On 06/11/2013 05:48 PM, captaindet wrote:

> i think part of the problem is that '1' is an int. so the calculation
> must be promoted to integer.

According to "Integer Promotions" and "Usual Arithmetic Conversions" there is no arithmetic operation that is executed in any type narrower than int:

  http://dlang.org/type.html

> if we had byte and ubyte integer literals (suffix b/B and ub/UB?), then
> if all RHS arguments are (unsigned) bytes the compiler could infer that
> we are serious with sticking to bytes...

The CPU would have to have special registers to do those operations in. (I am under the impression that x86 does not have any arithmetic registers for types narrower than int.)

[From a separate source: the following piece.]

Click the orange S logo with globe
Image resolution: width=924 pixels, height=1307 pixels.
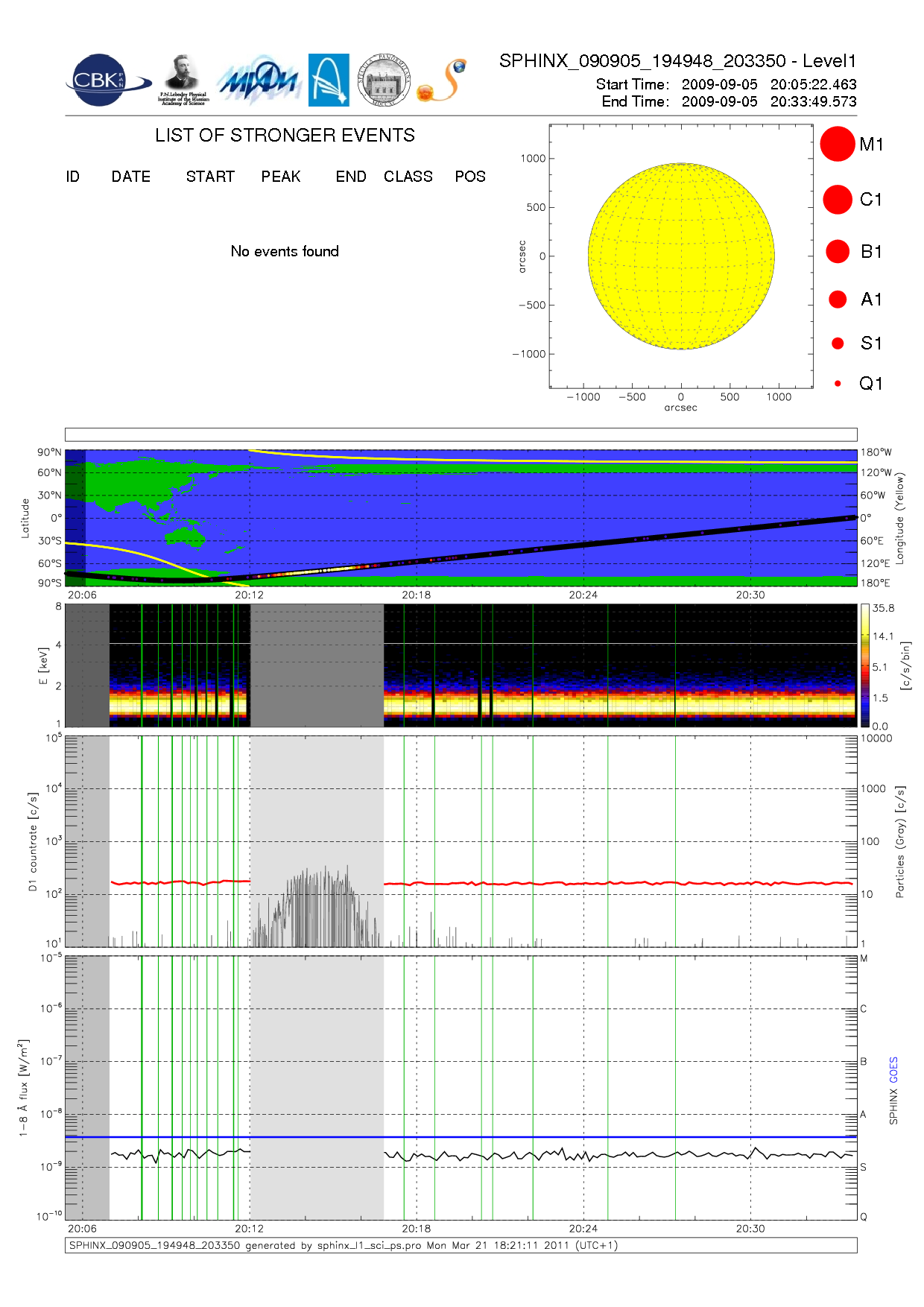(x=442, y=80)
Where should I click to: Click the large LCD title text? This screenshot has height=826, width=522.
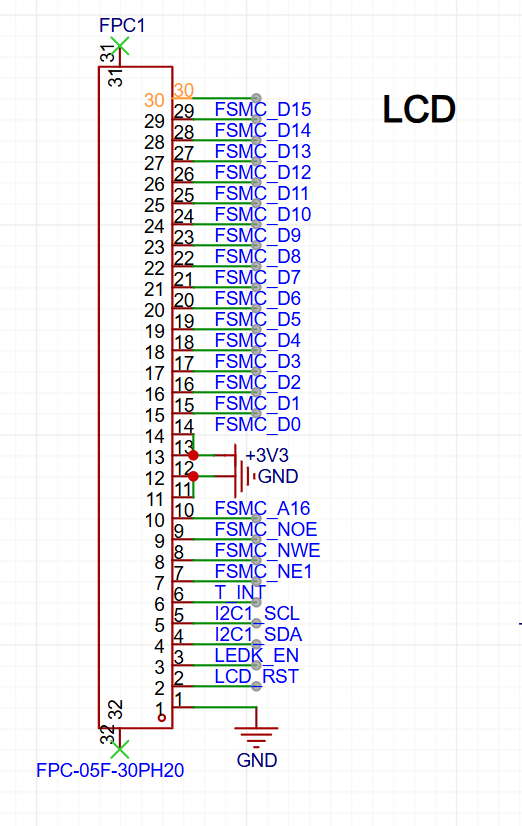pos(419,110)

> ubyte k = 10;    // or optional 10ub
> ubyte c = k + 1ub;

Things could be that way but I think these rules are inherited from C. Here is another surprising effect:

import std.stdio;

void foo(int)
{
    writeln("int");
}

void foo(byte)
{
    writeln("byte");
}

void main()
{
    byte a, b;

    foo(a + b);    // prints "int"
    foo(a);        // prints "byte"
}

Ali

On Wednesday, 12 June 2013 at 00:58:17 UTC, Ali Çehreli wrote:
> The CPU would have to have special registers to do those operations in. (I am under the impression that x86 does not have any arithmetic registers for types narrower than int.)

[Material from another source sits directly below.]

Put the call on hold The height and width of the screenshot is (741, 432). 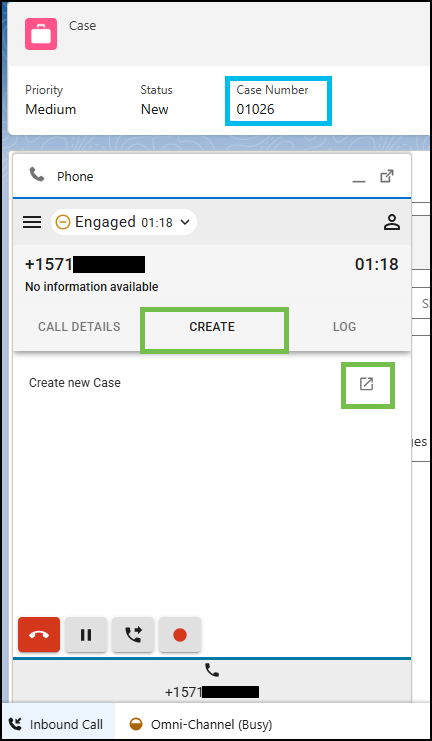click(x=86, y=635)
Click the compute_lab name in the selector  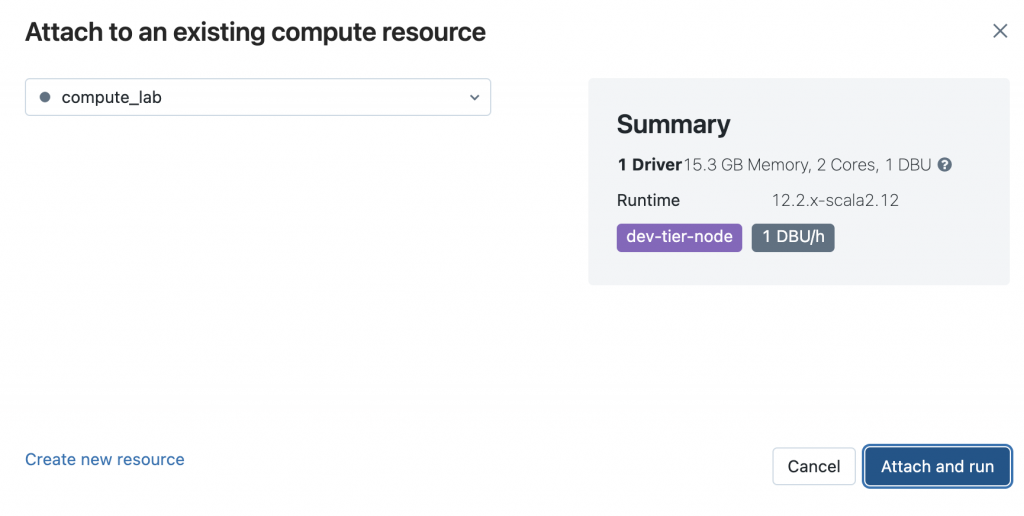pos(111,98)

It does, for 8, 16, 32, and 64 bits. Here's how 8 and 16 bit arithmetic looks:

import std.stdio;

void main() {
	ubyte a;
	ubyte h;
	// byte addition and subtraction
	// demoing cast(ubyte) 255 + cast(ubyte) 10 - cast(ubyte) 5
	asm {
		mov AL, 255;
		add AL, 10;
		sub AL, 5;
		mov [a], AL;
		mov [h], AH;
	}
	writefln("AL: %d  AH: %d", a, h);

	// byte multiplication, answer goes into a 16 bit register, but we could truncate it too
	// demoing cast(ubyte) 50 * cast(ubyte) 10
	ushort response;
	asm {
		mov AL, 50;
		mov BL, 10;
		imul BL;
		mov [response], AX; // the full answer
		mov [a], AL; // explicit cast to ubyte
	}

	writeln("50 * 10 = ", response, " casted to ubyte gives ", a);

	// division works the other way
	// demoing cast(ubyte) 252 / cast(ubyte) 5
	ubyte quotient, remainder;
	asm {
		mov AH, 0; // clear the high byte because divide uses both, but we're explicitly talking bytes here so we can just zero it
		mov AL, 252; // our byte value
		mov BL, 5; // another byte
		idiv BL;
		mov [quotient], AL;
		mov [remainder], AH;
	}

	writeln("252 / 50 = ", quotient, " remainder ", remainder);



	// the x86 can do 16 bits as well

	ushort s1, s2;
	asm {
		mov AX, 65534;
		add AX, 4;
		mov [s1], AX;
	}
	writeln("16 bit add, expecting overflow: ", s1);

	asm {
		mov AX, 1000;
		mov BX, 1000;
		mul BX; // AX * BX

		// the answer is 32 bits here, just like 8 bit multiply put the answer in 16 bits
		mov [s1], DX; // the high word
		mov [s2], AX; // the low word
	}

	writeln("16 bit mul casted to ushort: ", s2, " full answer: ", s1 << 16 | s2);

	// you get the idea by now.....
}


32 bit and 64 bit follow the same pattern, with ever growing registers. This code runs with both -m32 and -m64 (and it would work as 16 bit if D had that option... dmc does if you actually want to try it!)